Rapid
insulin release plays an essential role in maintaining
blood-glucose homeostasis in mammalians. Patients diagnosed with type-I
diabetes mellitus experience chronic and remarkably high
blood-sugar levels, and require lifelong
insulin injection
therapy, so there is a need for more convenient and less invasive
insulin delivery systems to increase patients' compliance and also to enhance their quality of life. Here, an endoplasmic-reticulum-localized split sec-
tobacco etch virus protease (TEVp)-based
rapamycin-actuated
protein-induction device (RAPID) is engineered, which is composed of the
rapamycin-inducible dimerization domains
FK506 binding protein (
FKBP) and
FKBP-
rapamycin binding protein fused with modified split sec-TEVp components.
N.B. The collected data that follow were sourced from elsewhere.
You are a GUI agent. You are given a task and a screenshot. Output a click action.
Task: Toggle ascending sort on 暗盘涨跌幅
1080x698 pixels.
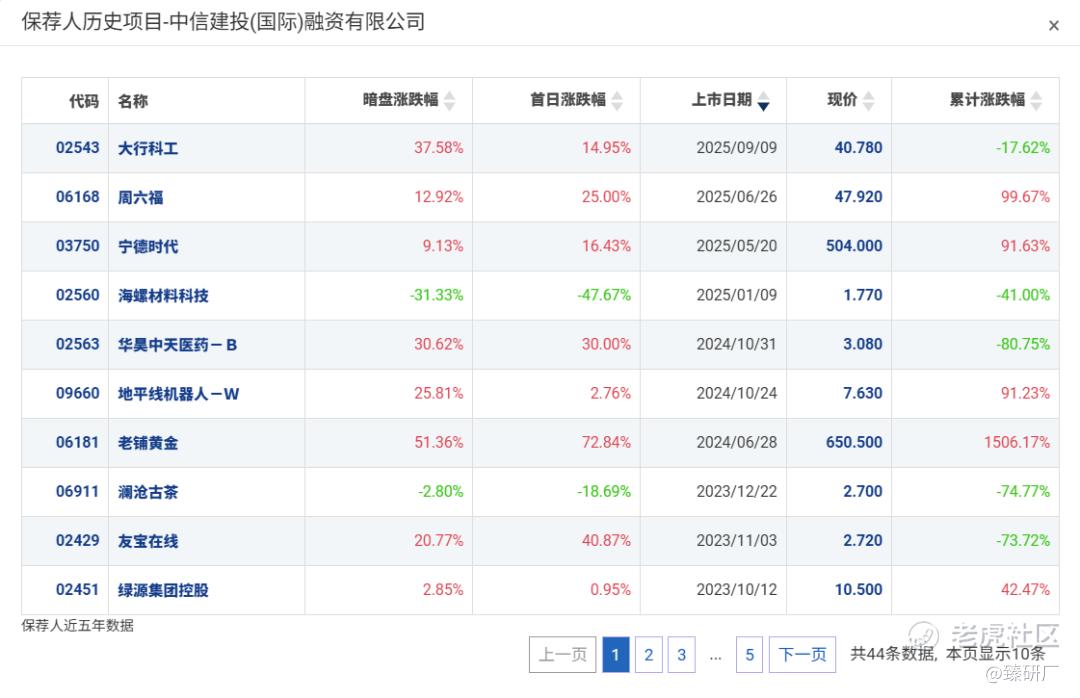point(449,96)
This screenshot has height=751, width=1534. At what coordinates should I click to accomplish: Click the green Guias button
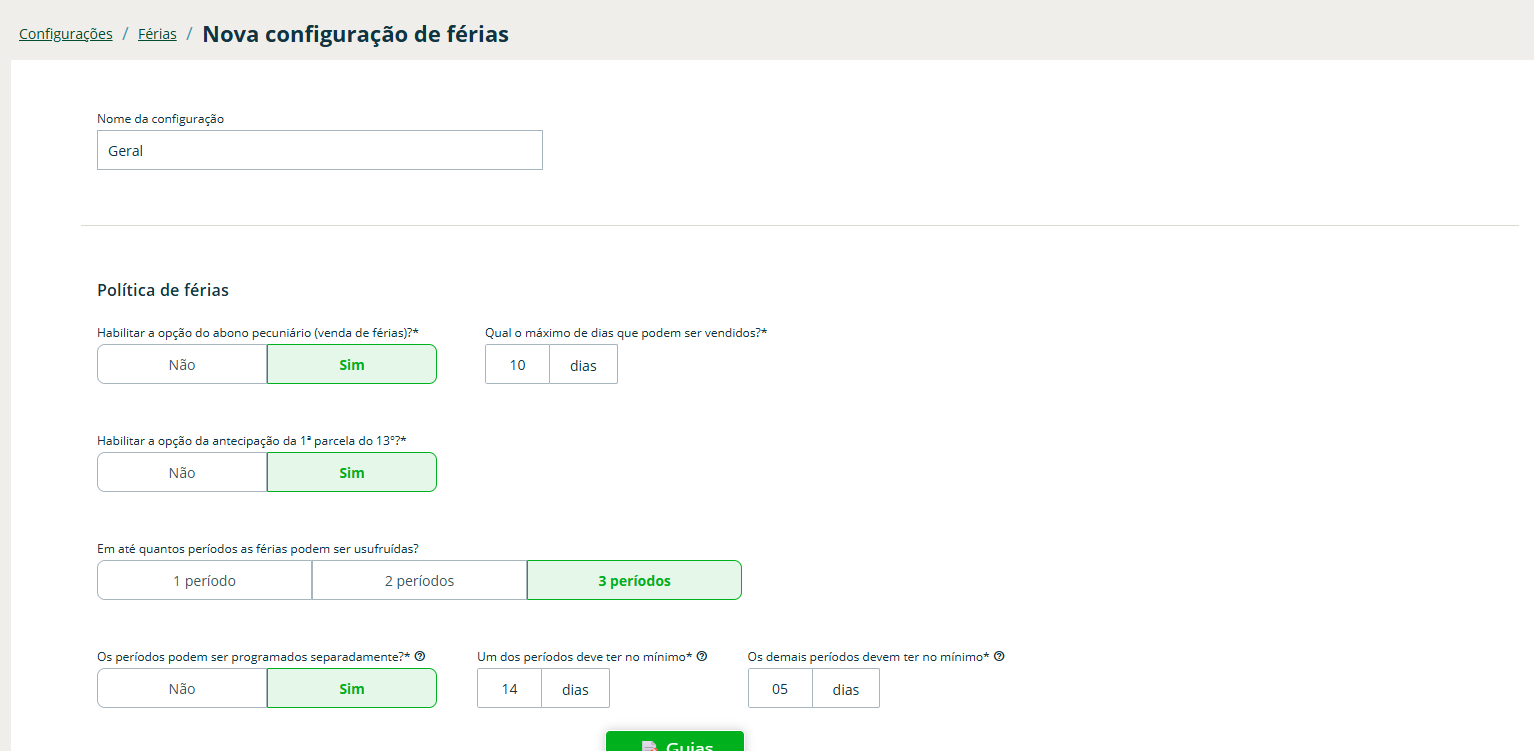click(x=675, y=743)
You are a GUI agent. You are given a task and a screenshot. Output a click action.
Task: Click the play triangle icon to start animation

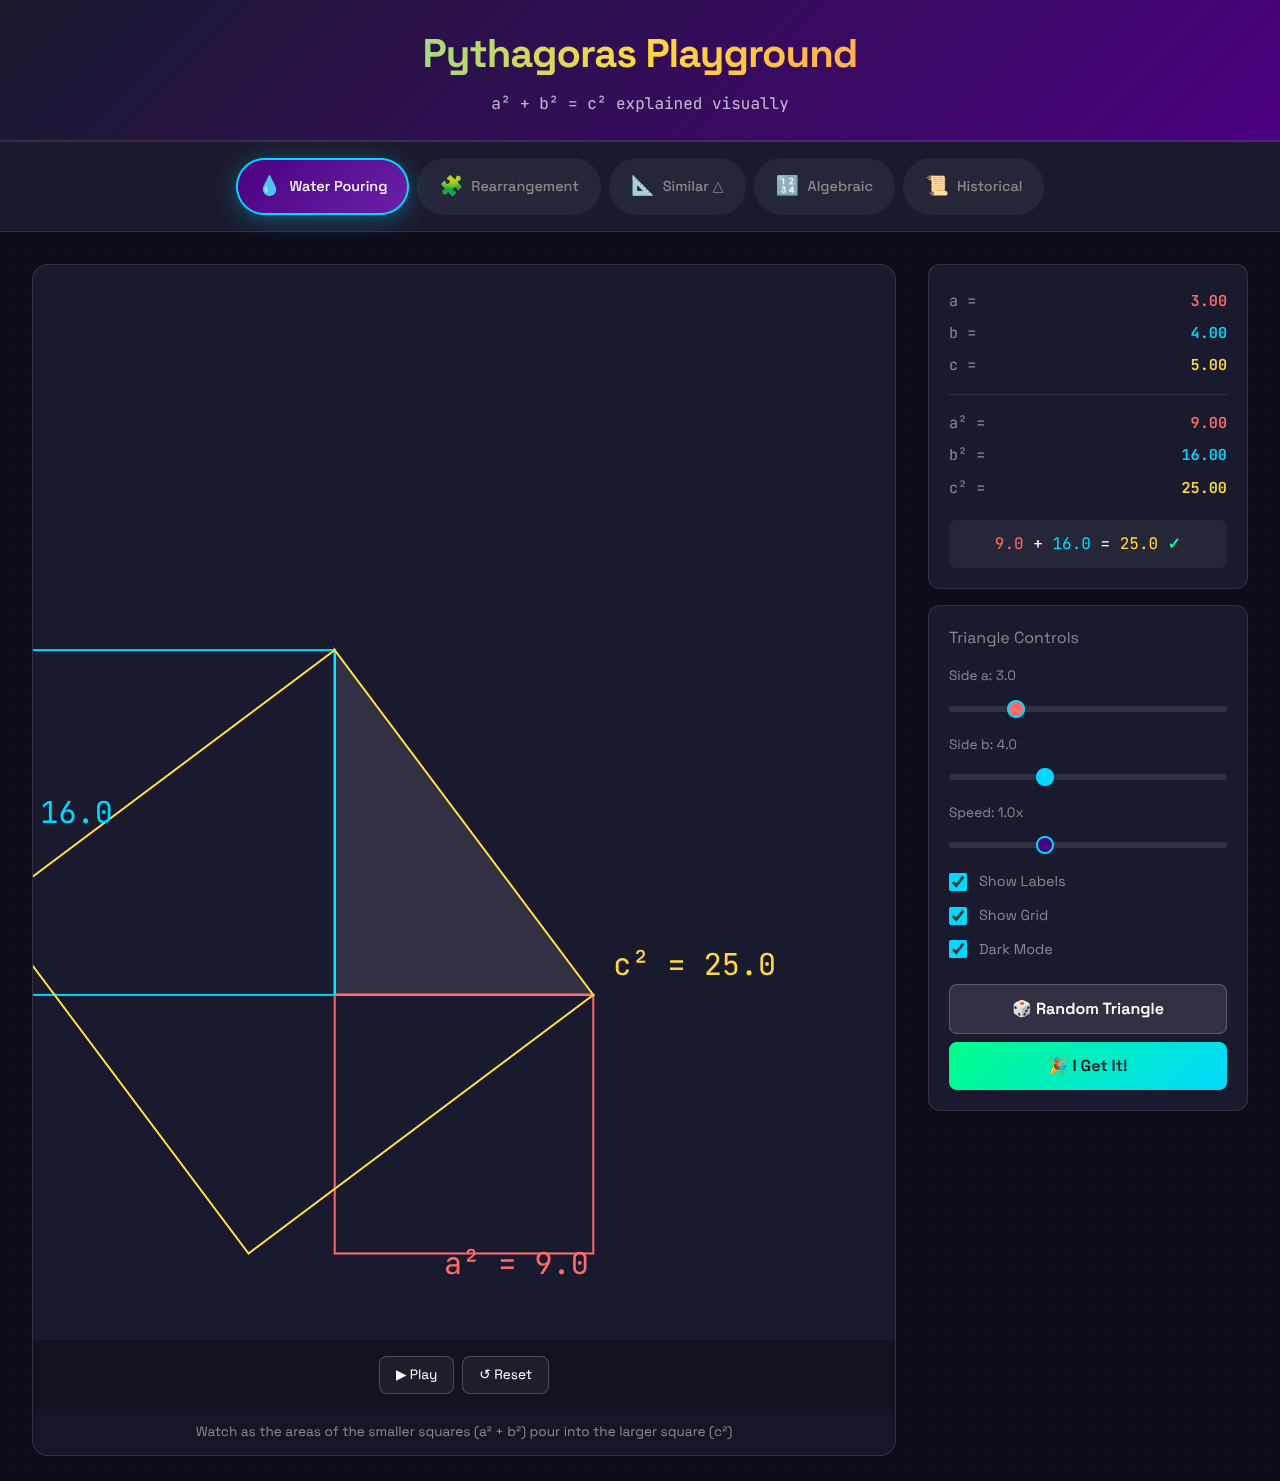pos(400,1375)
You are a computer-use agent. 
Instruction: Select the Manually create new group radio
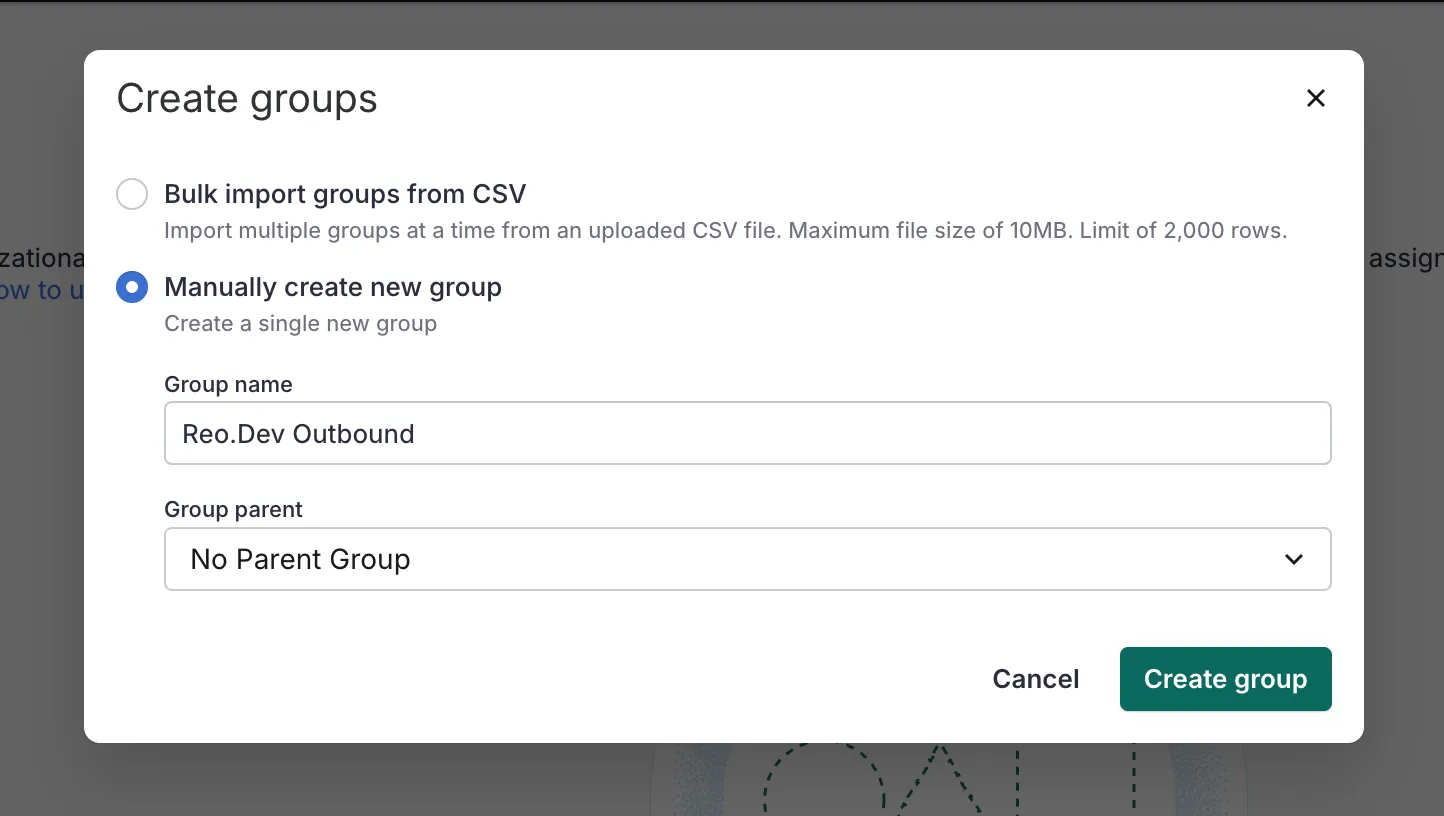pos(132,288)
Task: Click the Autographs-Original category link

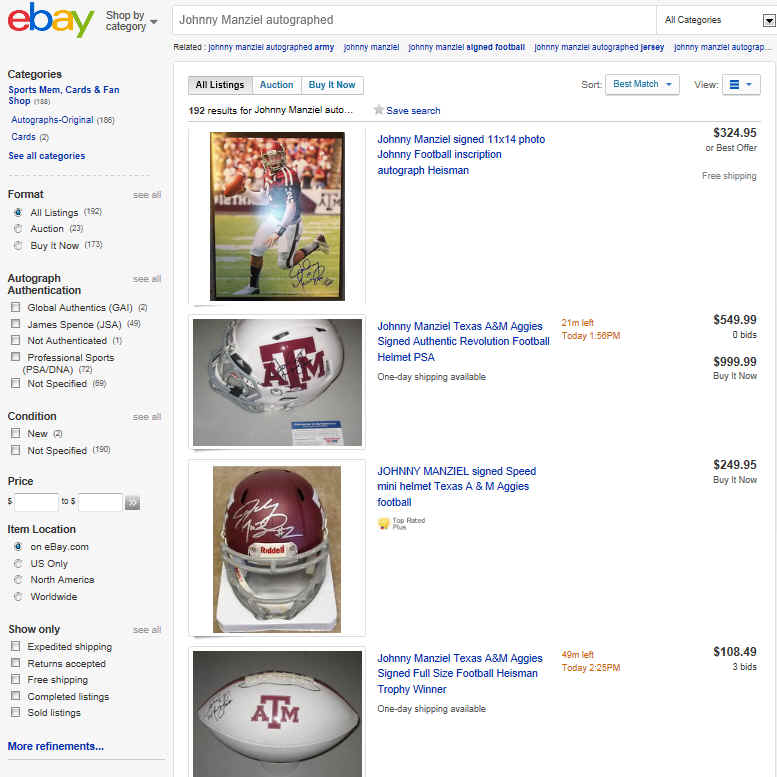Action: click(52, 119)
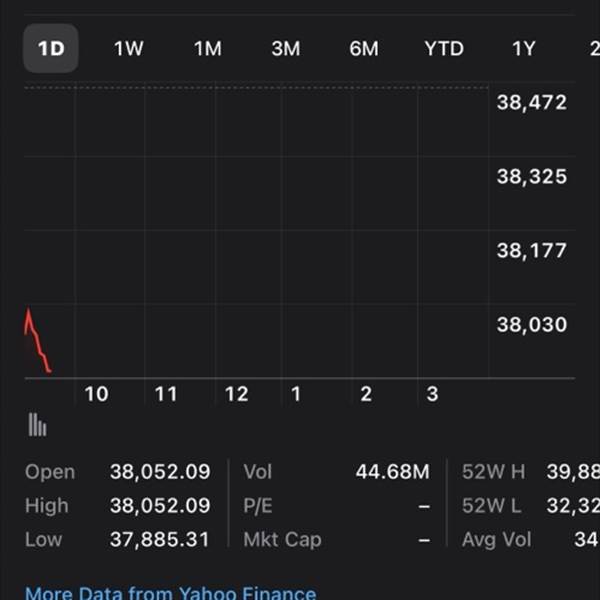Open More Data from Yahoo Finance link
600x600 pixels.
[x=171, y=592]
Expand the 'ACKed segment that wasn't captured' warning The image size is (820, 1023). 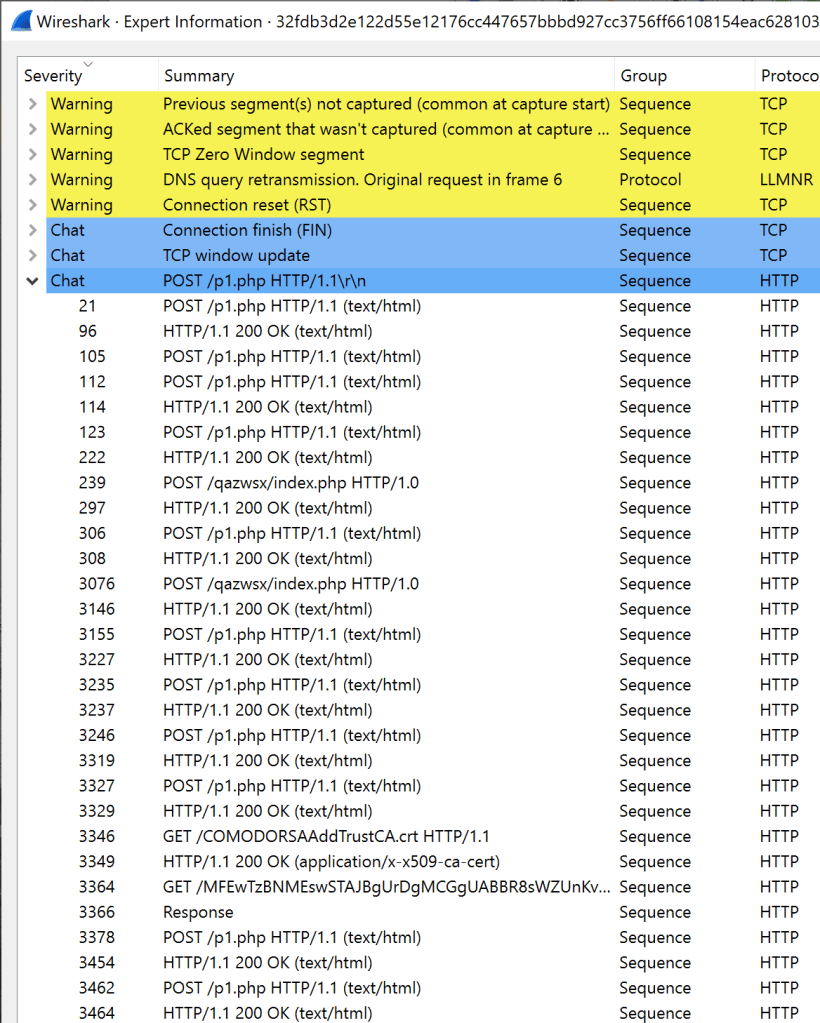tap(33, 129)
Insulin accumulation inside the endoplasmic reticulum (ER) is achieved through tagging its C-terminus with KDEL, an ER-retention signal, spaced by a TEVp cleavage site. In the presence of
rapamycin, the split sec-TEVp-based RAPID components dimerize, regain their proteolytic activity, and remove the KDEL retention signal from
insulin. This leads to rapid secretion of accumulated
insulin from cells within few minutes. Using liver hydrodynamic transfection methodology, it is shown that RAPID quickly restores
glucose homeostasis in type-1-diabetic (T1DM) mice treated with an oral dose of clinically licensed
rapamycin. This rapid-release technology may become the foundation for other cell-based
therapies requiring instantaneous biopharmaceutical availability.